João Katombela, na Huíla
As acusações dos familiares surgem pelo facto de Nelson Fernando Sampaio, mais conhecido por Profeta Israel, de 54 anos de idade, que se encontra detido desde Janeiro do ano em curso, acusado, de acordo com o SIC, de ter cometido o crime de agressão sexual com penetração, nunca ter sido apresentado publicamente, como acontece com outros cidadãos envolvidos nas mesmas práticas.
Esta atitude do Serviço de Investigação Criminal na Huíla está a ser encarada pelos familiares que falaram à nossa reportagem como uma forma de abafar o caso, já que o acusado é supostamente influente na cidade do Lubango. A este facto, alguns pais das jovens incluem a morosidade que se tem registado no processo a nível dos órgãos que actuam na administração da justiça.
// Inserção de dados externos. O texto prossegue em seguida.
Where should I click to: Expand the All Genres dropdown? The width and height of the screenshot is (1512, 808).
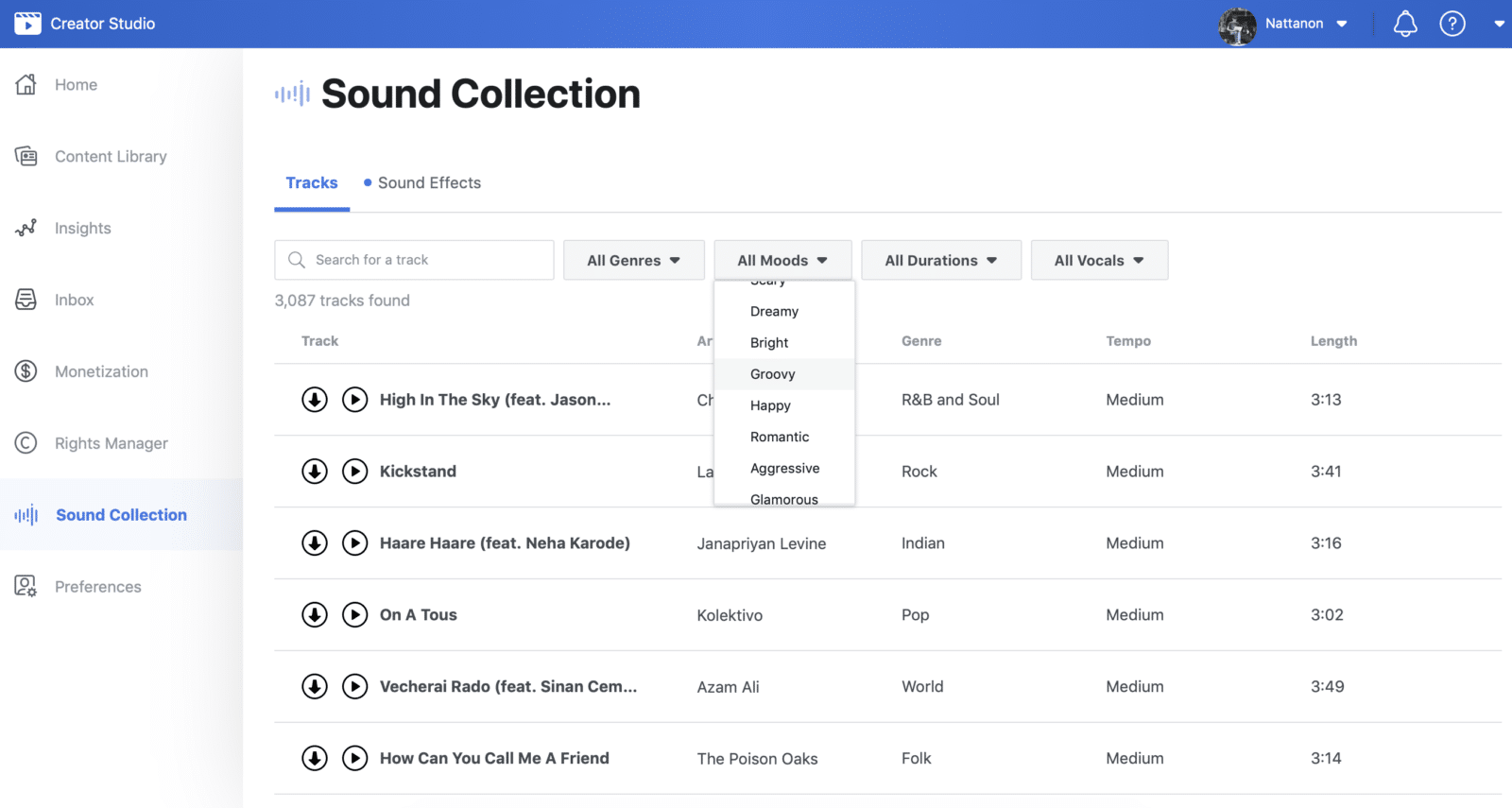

“Eu sou pai de duas meninas vítimas deste senhor. Eu gostaria de saber, daquilo que é o vosso trabalho de informação e divulgação de casos como estes, relativamente ao caso do suposto Profeta Israel, que está detido na cadeia da comarca do Lubango, porque quer o SIC, quer outros órgãos, conforme tem sido, nunca apresentaram o suposto que está detido?”, questionou o pai de duas das meninas.
Por outro lado, o nosso interlocutor disse que, para além da sua família, que teve a coragem de denunciar os actos praticados pelo líder religioso, pode haver outras vítimas que, por algum receio, mantêm-se caladas.
“Na semana em que apresentaram um outro pastor com as mesmas práticas, este Profeta Israel já se encontrava detido, mas até hoje o SIC nunca o apresenta. Isso é complicado. Que tipo de justiça temos neste país? Será que existem pessoas detidas que não podem ser apresentadas porque gozam de um certo estatuto? Eu gostaria que alguém viesse explicar-nos o que se passa”, disse.
Entretanto, a nossa equipa de reportagem aproveitou a ocasião em que o Serviço de Investigação Criminal esteve a apresentar publicamente outros cidadãos envolvidos em crimes sexuais, para questionar o seu porta-voz, inspector Segunda Quitumba, sobre as razões que fazem com que o Profeta Israel nunca tenha sido apresentado publicamente, como de costume em casos análogos.
Apesar de, na segunda entrevista aos órgãos de comunicação social na província da Huíla, Segunda Quitumba ter dito que a apresentação pública dependia do Ministério Público, desta vez respondeu que o Profeta Israel não está a ser apresentado pelo facto de se encontrar doente. Porém, tranquiliza os familiares, dizendo que não há qualquer tentativa de abafar o caso, assegurando que tudo está a ser feito para que o caso seja resolvido.
“A informação que nós temos a passar é que o cidadão em causa encontra-se adoentado, razão pela qual não tem sido possível a sua apresentação. É importante que se diga que, apesar de não ter sido feita uma apresentação oficial, este serviço fez uma entrevista na qual confirmou os factos para todos os órgãos de comunicação social. Queremos tranquilizar os familiares de que o cidadão continua detido. A instrução do processo está sob nossa responsabilidade, mas, como sabemos, o MP é o detentor da acção penal. Após a instrução do mesmo, o Ministério Público fará a acusação junto do Tribunal. Pedimos que haja paciência da parte dos familiares, porque não há definitivamente a ideia de que estaríamos a proteger o cidadão em causa”, assegurou.